Cambridge submit evidence on aid contracting
In November 2024, the International Development Committee launched an inquiry into the Foreign, Commonwealth and Development Office’s (FCDO) approach to achieving Value for Money in its aid programmes.
The University of Cambridge submitted evidence in response to these enquiries. Their full evidence into development contractors and consultants is below. The university also contributed a proposal in response to call for potential topics of enquiry that the International Development Committee examine the ODA-funded consultant and contractor (supplier) market, as they identified a number of trends that have emerged since the last time this issue was examined (International Development Committee 2017; ICAI 2017, 2018).
Development contractors and consultants research
This contribution focuses on the way Value for Money is achieved through the design, procurement and management of private sector suppliers for ODA-funded projects within the Foreign, Commonwealth and Development Office. For the purposes of this contribution, we understand Value for Money (VFM) as effectiveness, efficiency, economy and equity (the ‘four Es’), following current FCDO policy. Questions of Value for Money in programme delivery are closely bound to procurement concerns over balancing cost with quality.
We start by recognising that these debates are taking place in a period of considerable change in global as well as UK development thinking and approaches, including in relation to development finance and development diplomacy. Business as usual is unlikely; but coherence and effectiveness will continue to be vital principles.
Our contribution is based on a detailed study of the interaction between DFID/FCDO and its for-profit supplier market, as part of a three-and-a-half year project funded by the UK’s Economic and Social Research Council (‘Development consultants and contractors: for-profit companies in the changing world of Aidland’, 2021-25).[1] We are happy to supply details of our methodology, evidence base, and wider analysis on request.
1) Key findings
The absolute ODA volume awarded as contracts to suppliers increased dramatically from 2012-2016 as the ODA budget expanded without parallel expansion in DFID/FCDO staff. From 2016 onwards, citing concerns to prevent “excessive profiteering” (ICAI, 2017: ii), and in an effort to secure Value for Money through an emphasis on the bottom-line, DFID/FCDO successfully exerted pressure on the margins and commercial models of the suppliers. Suppliers identified a broader ‘adversarial shift’ (reported in many interviews), embodied in capping fee rates, powers to recover profits, a transfer of performance risk to suppliers, increased compliance costs and increased cash flow capabilities in pre-qualification and practice.
The shift to a more adversarial posture towards their suppliers combined with inconsistent pipelines resulted in changes in business mode, comprising:
- A loss of internal technical capability as prime contractors increasingly emphasised management, legal and compliance capabilities over technical capabilities – the latter were increasingly sub-contracted (post 2016) and then (interviews suggest) increasingly reduced post 2020, as the budgets became tighter;
- A consolidation of firms through mergers and acquisitions, as larger firms (including non-specialist engineering and professional service firms) have acquired smaller niche firms to build volume and market share (Taylor & Gilbert 2024), and as larger firms seek injections of capital;[2]
- A sharp bifurcation in the market between prime contractors and smaller sub-contractors firms, followed by a loss of smaller firms as they went out of business or were acquired
- A re-balancing of the internal bidding process to favour the commercial element/personnel/process over the technical element/personnel/process.

_ _ _ _ _

• [EXERCISE INSTRUCTIONS]:
a - Please quote the evidence on aid contracting from "Development contractors and consultants research" up to and including "cost with quality.".
b - Answer these questions from the evidence on aid contracting:
(i) In what month and year did the International Development Committee launch its inquiry?
(ii) Which body funded the three-and-a-half year project?
(iii) What four terms make up the 'four Es'?

• [DATA EXTRACT]:

_ _ _ _ _

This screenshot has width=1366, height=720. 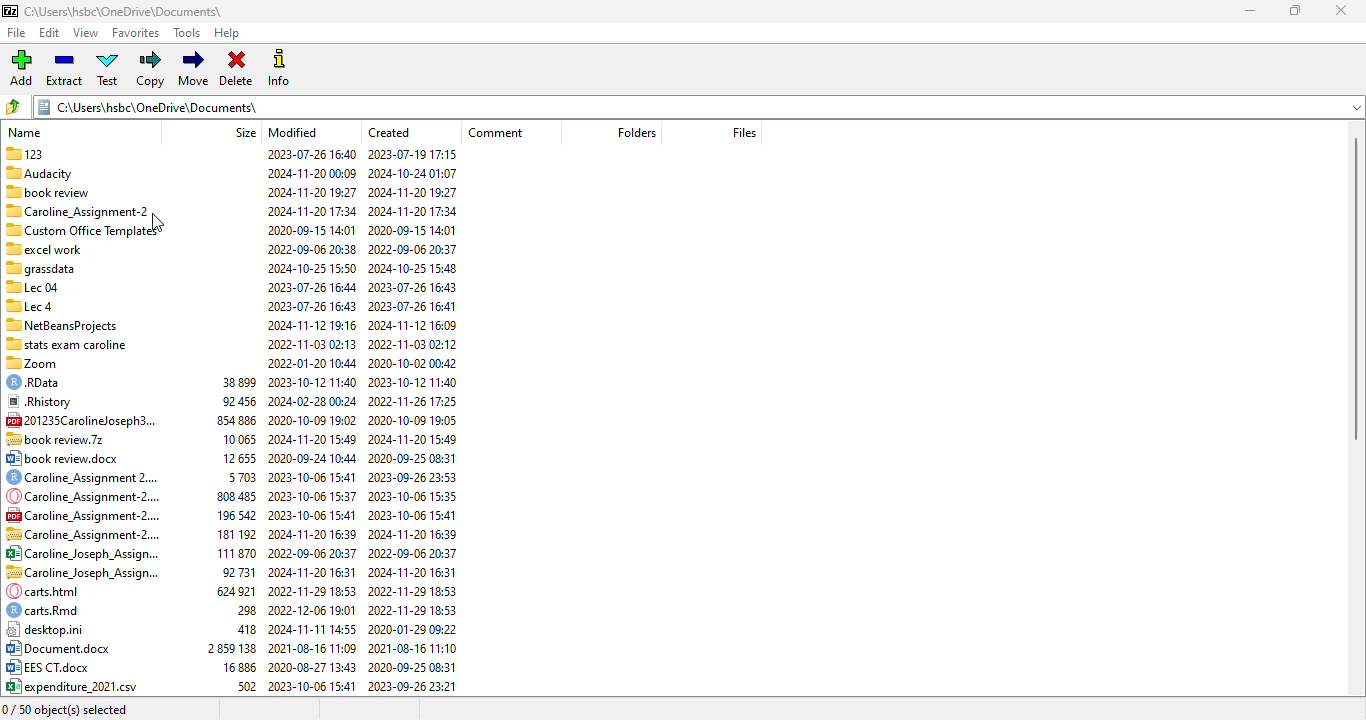 What do you see at coordinates (415, 231) in the screenshot?
I see `2020-09-15 14:01` at bounding box center [415, 231].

_ _ _ _ _

• [IN RESPONSE]:
a -
Development contractors and consultants research
This contribution focuses on the way Value for Money is achieved through the design, procurement and management of private sector suppliers for ODA-funded projects within the Foreign, Commonwealth and Development Office. For the purposes of this contribution, we understand Value for Money (VFM) as effectiveness, efficiency, economy and equity (the ‘four Es’), following current FCDO policy. Questions of Value for Money in programme delivery are closely bound to procurement concerns over balancing cost with quality.

b -
(i) November 2024
(ii) The UK's Economic and Social Research Council
(iii) Effectiveness, efficiency, economy and equity